Nutzer können auf Facebook-Seiten neuerdings nachschauen, wie viele Administratoren die Seite hat und wo diese sitzen. Facebook hat das Feature eingeführt, um nach den Skandalen mit Cambridge Analytica und den Wahlmanipulationen in den USA mehr Transparenz zu schaffen. Das Ziel: Nutzer können sehen, woher eine Facebook-Seite verwaltet wird, um einzuschätzen, wie vertrauenswürdig sie ist.

20 Minuten hat eine Stichprobe gemacht: Wie viele der Facebook-Administratoren von Schweizer Firmen sitzen in der Schweiz? Das Resultat: Die allerwenigsten haben gemäss Informationen von Facebook ein reines Schweizer Team. Dazu gehören Zweifel Chips und Emmi (siehe Bildstrecke). Bei den allermeisten sitzt zumindest ein Teil des Social-Media-Teams im Ausland.

Schweizer Firmen mit internationalen Social-Media-Teams

Bei Sunrise sitzen gemäss Facebook sieben Administratoren in Indien und 17 in Deutschland. Sunrise-Sprecherin Séverine de Rougemont erklärt: «Gewisse Tests zur Kampagnensteuerung werden von einer spezialisierten Firma in Indien und Agenturen in Deutschland durchgeführt.» Das Content Management, die Redaktionsplanung und auch der Kundendienst der Facebook-Accounts erfolge jedoch ausschliesslich in der Schweiz.

Bei der Migros setzt sich das Administratorenteam aus 85 Schweizern, drei Österreichern, einem Dänen und einem Deutschen zusammen. Migros-Sprecherin Cristina Maurer Frank sagt jedoch, das ganze Administratorenteam sitze in der Schweiz. «Unser Social-Media-Team, die werbetreibende Agentur und unsere beratende Agentur sind alle in der Schweiz.»

Hauptwohnsitz oder Herkunft?

Die Herkunft der Administratoren erklärt sie so: Wenn Migros jemanden als Facebook-Business-Manager aufnehme, erschienen die Daten aus seinem persönlichen Profil. Wenn also jemand ein dänisches Profil angelegt hat, ist er bei den Administratoren als Däne drin.
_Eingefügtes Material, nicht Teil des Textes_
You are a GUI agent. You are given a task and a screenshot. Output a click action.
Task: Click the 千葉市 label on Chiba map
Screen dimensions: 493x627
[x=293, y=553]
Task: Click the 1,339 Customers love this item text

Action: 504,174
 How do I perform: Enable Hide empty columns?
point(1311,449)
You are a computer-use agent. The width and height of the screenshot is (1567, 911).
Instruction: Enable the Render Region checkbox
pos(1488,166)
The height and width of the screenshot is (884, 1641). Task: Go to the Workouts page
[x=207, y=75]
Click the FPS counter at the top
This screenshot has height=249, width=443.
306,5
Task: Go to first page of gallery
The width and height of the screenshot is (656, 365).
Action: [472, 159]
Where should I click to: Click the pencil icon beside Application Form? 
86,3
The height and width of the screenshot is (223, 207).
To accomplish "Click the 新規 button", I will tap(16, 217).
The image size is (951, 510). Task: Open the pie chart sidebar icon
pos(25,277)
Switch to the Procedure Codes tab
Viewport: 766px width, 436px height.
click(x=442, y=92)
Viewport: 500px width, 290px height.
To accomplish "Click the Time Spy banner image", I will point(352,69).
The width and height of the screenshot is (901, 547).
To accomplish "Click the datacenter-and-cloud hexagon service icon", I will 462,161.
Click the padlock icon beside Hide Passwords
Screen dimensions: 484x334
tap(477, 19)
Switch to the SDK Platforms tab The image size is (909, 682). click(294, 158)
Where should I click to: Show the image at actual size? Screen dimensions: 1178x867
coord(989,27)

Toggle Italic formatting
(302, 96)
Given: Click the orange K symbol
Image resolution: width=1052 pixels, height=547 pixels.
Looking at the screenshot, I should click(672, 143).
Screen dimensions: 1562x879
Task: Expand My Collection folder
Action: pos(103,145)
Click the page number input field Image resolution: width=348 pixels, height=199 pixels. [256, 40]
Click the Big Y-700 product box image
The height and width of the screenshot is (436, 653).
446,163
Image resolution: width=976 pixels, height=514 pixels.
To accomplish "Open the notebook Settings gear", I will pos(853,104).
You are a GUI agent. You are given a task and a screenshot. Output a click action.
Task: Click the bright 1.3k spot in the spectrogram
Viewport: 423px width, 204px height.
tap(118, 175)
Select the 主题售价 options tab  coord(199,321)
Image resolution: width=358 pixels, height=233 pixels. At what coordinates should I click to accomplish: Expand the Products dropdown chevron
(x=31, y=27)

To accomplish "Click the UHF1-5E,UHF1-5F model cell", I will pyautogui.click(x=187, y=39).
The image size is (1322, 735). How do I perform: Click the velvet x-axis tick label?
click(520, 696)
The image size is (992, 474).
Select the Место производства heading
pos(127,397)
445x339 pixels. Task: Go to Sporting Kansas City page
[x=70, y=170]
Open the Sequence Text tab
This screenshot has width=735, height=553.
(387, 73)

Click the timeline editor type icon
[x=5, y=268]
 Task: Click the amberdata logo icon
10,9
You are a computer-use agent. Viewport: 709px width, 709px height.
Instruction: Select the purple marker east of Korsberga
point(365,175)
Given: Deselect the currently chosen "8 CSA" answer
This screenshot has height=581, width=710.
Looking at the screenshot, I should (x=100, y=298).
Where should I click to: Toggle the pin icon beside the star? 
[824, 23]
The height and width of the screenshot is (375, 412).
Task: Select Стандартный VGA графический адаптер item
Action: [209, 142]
Auch Coop erklärt auf Anfrage, dass der absolute Grossteil «in House» betreut werde. Die Herkunft der Administratoren (siehe Bildstrecke) erklärt sich der Detailhändler damit, dass die Team-Mitglieder in der Schweiz verschiedene Nationalitäten hätten. Ähnlich erklärt auch die Post die Herkunft ihrer Administratoren.

Abweichungen sind möglich

Gemäss Facebook wird bei den Administratoren der Seite der Hauptwohnsitz angezeigt. Aber stimmt das wirklich immer? Facebook-Experte Thomas Hutter erklärt, wie Abweichungen zum Standort der Administratoren zustande kommen können: «Bei Personen, die beispielsweise drei oder mehr Wochen an einem Standort sind, wird der entsprechende Wohnsitz angezeigt», so Hutter. Oder es könne vorkommen, dass ein Mitarbeiter den Lebensmittelpunkt in Deutschland habe, aber jede Woche in die Schweiz reise. Dann wird Deutschland als Hauptwohnsitz angezeigt.

Was bedeutet die neue Transparenzinitiative von Facebook für Schweizer Firmen? Schadet es ihnen, wenn der Nutzer sieht, dass die Administratoren aus dem Ausland stammen? «Es kann durchaus ein Reputationsrisiko sein», sagt Martin Steiger, Rechtsanwalt und Experte für Recht im digitalen Raum.

Globale Firmen haben internationale Teams

Heikel kann es beispielsweise dann sein, wenn sich die Firma gegen aussen besonders schweizerisch gibt und intern Aufgaben ins Ausland verlagert. Ist eine Firma jedoch international tätig wie beispielsweise die Schweizer Firmen Victorinox und Swatch, sei es nicht aussergewöhnlich, wenn die Administratoren aus verschiedenen Ländern stammten.